CC'ing portage and openssl maintainers. Does anyone know of a better solution/workaround for this problem.
I know pid-sandbox messes with the controlling terminal, which might cause an issue here. Does the behavior improve if you set PROPERTIES="interactive" in the ebuild? I ask because there is some code that redirects stdin to /dev/null when this is not set. https://gitweb.gentoo.org/proj/portage.git/tree/lib/_emerge/AbstractEbuildProcess.py?h=portage-3.0.65#n140
Running sbsign under strace reveals that it reads the password by opening/reading /dev/tty. In other words, it reads from the controlling terminal. In Portage's pid-ns-init helper, we call setsid(2) to establish a new session. As a side effect, this detaches it from the controlling terminal. The process later calls ioctl(stdout, TIOCSCTTY, 0) to reestablish a controlling terminal. stdout is a separate pty device that Portage sets up in _emerge.SpawnProcess. Reading through tty_ioctl(2), it isn't possible for 2 sessions to share the same controlling terminal. Perhaps we could build some logic into Portage to forward input from the original terminal device to the SpawnProcess pty?
(In reply to Mike Gilbert from comment #7) > Perhaps we could build some logic into Portage to forward input from the > original terminal device to the SpawnProcess pty? Yeah that sounds reasonable. but we can only do that for one job at a time so we also need to implement bug 288202.
sys-boot/grub with secureboot flag is also affected. grub is unable to sign its packages because openssl is called inside secureboot.eclass when the user uses SECUREBOOT_SIGN_KEY as encrypted private key. The input field is broken as the author of the topic wrote.

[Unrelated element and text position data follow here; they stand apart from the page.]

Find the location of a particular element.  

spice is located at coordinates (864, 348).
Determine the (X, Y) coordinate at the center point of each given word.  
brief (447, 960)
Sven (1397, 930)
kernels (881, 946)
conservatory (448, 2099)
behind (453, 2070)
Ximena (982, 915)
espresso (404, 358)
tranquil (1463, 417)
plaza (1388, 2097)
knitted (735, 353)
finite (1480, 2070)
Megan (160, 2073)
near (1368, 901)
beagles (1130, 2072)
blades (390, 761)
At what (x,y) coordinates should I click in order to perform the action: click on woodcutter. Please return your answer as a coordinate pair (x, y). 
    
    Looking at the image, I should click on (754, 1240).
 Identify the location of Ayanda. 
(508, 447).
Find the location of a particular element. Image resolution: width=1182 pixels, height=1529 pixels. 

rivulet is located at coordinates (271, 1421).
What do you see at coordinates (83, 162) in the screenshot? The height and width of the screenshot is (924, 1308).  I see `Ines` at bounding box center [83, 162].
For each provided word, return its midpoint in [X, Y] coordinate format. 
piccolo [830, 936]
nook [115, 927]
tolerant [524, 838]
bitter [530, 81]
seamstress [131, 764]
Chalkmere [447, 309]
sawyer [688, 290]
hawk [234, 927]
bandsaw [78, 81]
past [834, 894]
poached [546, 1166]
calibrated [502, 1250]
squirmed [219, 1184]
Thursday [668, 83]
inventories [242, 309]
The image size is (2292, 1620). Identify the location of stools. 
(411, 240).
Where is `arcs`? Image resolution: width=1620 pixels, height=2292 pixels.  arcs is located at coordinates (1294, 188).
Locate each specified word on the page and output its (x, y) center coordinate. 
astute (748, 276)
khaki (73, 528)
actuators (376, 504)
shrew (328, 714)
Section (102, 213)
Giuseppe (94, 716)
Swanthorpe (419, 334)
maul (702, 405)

One more note. When installing sys-kernel/gentoo-kernel, installkernel is called. sys-kernel/installkernel with dracut and uki flags and uefi_secureboot options inside dracut.conf builds an signed UKI. There is the same scenario with entering the password, but this problem does not occur there. Why is there no problem in this case? After all, sys-kernel/gentoo-kernel is probably also run with the pid-ns-init mod, right? I don't know the technical details, but maybe it will help in some way and it can be implemented as in the case of sys-kernel/gentoo-kernel?
(In reply to linuxnormaluser from comment #10) > One more note. When installing sys-kernel/gentoo-kernel, installkernel is > called. sys-kernel/installkernel with dracut and uki flags and > uefi_secureboot options inside dracut.conf builds an signed UKI. There is > the same scenario with entering the password, but this problem does not > occur there. > > Why is there no problem in this case? After all, sys-kernel/gentoo-kernel is > probably also run with the pid-ns-init mod, right? Because installkernel is called in the pkg_postinst phase (whereas secureboot signing and module signing occurs in the src_install phase). The pkg_* phases run with more privileges compared to the src_* phases. Unfortunately it is not an option to move the signing to a pkg_* phase because we want the signed files to be part of the binpkgs.